– Не бойся, сынок, – с укором сказал он, – никто тебя у нас не съест. Главное – говори правду. Как вести себя с судейскими, я тебе потом расскажу, если, конечно, ужин придется мне по душе.

– Мы делаем все, что в наших силах, сэр, – отозвался я, – чтобы наши гости оставались довольными.

Когда матушка увидела пергамент, ей сделалось дурно, она уже не могла заниматься никакими делами и лишь горестно причитала, что король, прослышав, какой у нее рассудительный, спокойный и трудолюбивый сын (первый силач Англии, шутка сказать!), ныне решил отнять у нее самое дорогое ее сокровище.

Мастер Стиклз усмехнулся и высказался в том духе, что, дескать, королю для полного счастья не хватает при дворе только Джона Ридда. Тут матушка поняла, что все ее страхи пустые, улыбнулась и заявила:

– Так и быть, я отпущу моего Джона, но его величество встретится с моим сыночком не ранее чем через две недели.

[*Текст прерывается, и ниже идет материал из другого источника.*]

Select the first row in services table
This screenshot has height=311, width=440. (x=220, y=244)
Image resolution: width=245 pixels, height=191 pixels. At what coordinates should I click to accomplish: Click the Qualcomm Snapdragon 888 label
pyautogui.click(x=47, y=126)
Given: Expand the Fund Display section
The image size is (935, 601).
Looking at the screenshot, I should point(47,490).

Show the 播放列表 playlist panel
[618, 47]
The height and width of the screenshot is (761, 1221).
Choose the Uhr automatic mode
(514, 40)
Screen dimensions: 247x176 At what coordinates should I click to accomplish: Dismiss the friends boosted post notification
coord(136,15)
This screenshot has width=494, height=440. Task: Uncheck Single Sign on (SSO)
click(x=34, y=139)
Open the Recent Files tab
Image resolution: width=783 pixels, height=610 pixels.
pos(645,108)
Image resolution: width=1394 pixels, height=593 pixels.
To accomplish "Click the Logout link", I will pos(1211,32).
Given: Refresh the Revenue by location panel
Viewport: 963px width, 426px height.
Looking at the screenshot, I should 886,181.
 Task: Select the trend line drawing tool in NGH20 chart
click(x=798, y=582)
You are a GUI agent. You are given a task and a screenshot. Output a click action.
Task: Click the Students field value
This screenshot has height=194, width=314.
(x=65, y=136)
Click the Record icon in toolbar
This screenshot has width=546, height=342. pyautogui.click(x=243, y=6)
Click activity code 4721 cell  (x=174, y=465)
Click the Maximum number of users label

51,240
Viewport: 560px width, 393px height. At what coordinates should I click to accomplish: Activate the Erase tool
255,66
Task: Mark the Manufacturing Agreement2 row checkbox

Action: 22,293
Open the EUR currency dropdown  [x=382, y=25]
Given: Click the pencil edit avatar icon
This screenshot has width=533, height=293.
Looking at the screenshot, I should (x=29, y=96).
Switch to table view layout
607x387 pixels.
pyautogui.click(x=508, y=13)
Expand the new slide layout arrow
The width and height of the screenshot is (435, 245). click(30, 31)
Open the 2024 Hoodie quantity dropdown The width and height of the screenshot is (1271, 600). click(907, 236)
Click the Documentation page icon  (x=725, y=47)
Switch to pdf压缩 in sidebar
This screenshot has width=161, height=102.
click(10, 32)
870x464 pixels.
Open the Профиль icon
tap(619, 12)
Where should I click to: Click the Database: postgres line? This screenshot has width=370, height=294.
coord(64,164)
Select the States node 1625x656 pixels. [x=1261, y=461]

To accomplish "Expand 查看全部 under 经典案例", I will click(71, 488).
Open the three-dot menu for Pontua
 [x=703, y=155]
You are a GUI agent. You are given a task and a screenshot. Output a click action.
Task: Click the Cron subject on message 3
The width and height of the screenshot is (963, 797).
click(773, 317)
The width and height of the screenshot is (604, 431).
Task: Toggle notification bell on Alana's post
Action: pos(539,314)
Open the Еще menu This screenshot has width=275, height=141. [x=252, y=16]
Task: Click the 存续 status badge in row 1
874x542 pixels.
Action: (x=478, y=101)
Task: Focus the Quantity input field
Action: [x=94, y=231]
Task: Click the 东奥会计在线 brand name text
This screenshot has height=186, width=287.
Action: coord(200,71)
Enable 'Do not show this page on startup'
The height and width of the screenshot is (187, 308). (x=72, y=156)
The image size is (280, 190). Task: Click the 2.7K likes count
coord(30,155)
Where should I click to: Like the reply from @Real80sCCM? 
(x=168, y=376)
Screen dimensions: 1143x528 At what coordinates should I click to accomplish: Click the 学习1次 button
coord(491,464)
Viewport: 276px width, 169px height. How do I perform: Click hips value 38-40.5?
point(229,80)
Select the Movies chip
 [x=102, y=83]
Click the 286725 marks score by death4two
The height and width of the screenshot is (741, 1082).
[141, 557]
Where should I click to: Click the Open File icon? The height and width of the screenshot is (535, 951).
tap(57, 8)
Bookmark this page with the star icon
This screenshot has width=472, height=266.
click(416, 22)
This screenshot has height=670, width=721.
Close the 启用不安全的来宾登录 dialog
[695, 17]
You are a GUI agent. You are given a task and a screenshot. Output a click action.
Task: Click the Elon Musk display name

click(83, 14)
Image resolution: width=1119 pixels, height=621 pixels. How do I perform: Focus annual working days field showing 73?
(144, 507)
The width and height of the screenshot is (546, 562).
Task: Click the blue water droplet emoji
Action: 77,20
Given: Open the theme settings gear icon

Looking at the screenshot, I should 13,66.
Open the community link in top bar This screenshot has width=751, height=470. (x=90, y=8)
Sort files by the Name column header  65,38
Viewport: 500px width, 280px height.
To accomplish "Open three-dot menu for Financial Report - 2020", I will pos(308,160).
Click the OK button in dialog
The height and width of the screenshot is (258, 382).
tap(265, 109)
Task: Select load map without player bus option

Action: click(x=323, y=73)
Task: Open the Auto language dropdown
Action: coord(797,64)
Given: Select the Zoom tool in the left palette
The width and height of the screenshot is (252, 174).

С того дня у матушки только и было на уме что моя поездка в Лондон. Втайне она уже возмечтала, как в Лондоне у меня заведутся могущественные покровители и я сделаю блестящую карьеру, а я тем временем погрузился в самые черные думы. Что скажет обо мне Лорна? Месяц со дня нашей последней встречи был уже на исходе. Наверняка она ожидает, что я приду к ней через несколько дней, потому что верит, что я не нарушу своего слова. Как она будет разочарована! Мысль об этом сверлила мозг и не давала покоя, и, не имея возможности незаметно ускользнуть из дома, я проворочался с боку на бок всю ночь до утра, меж тем как Джереми Стиклз, лежа на соседней кровати, храпел за нас двоих. Ломая голову над этой неразрешимой задачей, я уснул в тот час, когда нормальным людям положено вставать. Я не явился к завтраку, и матушку это встревожило не на шутку, но мастер Стиклз заверил ее, что так бывает со всеми, кто получает королевские предписания, так что волноваться ей нет никакого смысла.

– Итак, мастер Стиклз, когда же мы тронемся в путь? – спросил я в тот же день после полудня, когда мы вышли во двор. – Вашей лошади нужно как следует отдохнуть, сэр, да и мой Смайлер изрядно потрудился сегодня, а другая лошадь меня не выдержит.

– Через несколько лет, – заметил королевский гонец, окинув меня с головы до ног одобрительным взглядом, – тебя вообще не выдержит никакая лошадь.

– А это уж как Богу будет угодно, – ответил я довольно резко. – Если же какая лошадь и пострадает от моего веса, так это будет моя лошадь, а не ваша. До Лондона путь неблизкий, и я хочу знать, когда мы отправимся в дорогу. Дело, как и понимаю, не терпит отлагательств.

– Так оно и есть, сынок. Однако матушке твоей нужно время, чтобы снарядить тебя как полагается. Распорядись, чтобы нынче вечером закололи жирного индюка – это нам с тобой к завтрашнему обеду, – а на ужин пусть приготовят оленье мясо. В пятницу утром, обратив взоры к дороге, мы отправимся в Лондон, покорные воле его величества.

– Но послушайте, сэр, – заметил я с некоторой тревогой, – если дело его величества можно отложить до пятницы, то почему бы не отложить его до понедельника? У нас есть шесть молодых свиней, в пятницу им как раз исполнится шесть недель. Шесть для нас чересчур много, а одну мы вполне можем зажарить. И вам не жаль будет перепоручить эту работу женщинам?

– Сынок, – ответил мастер Стиклз, – сроду я не видел такого гостеприимного дома, как ваш, так что покинуть вас слишком поспешно было бы с моей стороны величайшей неблагодарностью. И потому я тебе вот что скажу: христианам негоже отправляться в дальнюю дорогу в пятницу. Молодую свинью мы с тобой выберем завтра в полдень, а отведаем ее на обед в пятницу. После этого мы соберем все необходимое и выступим в субботу утром.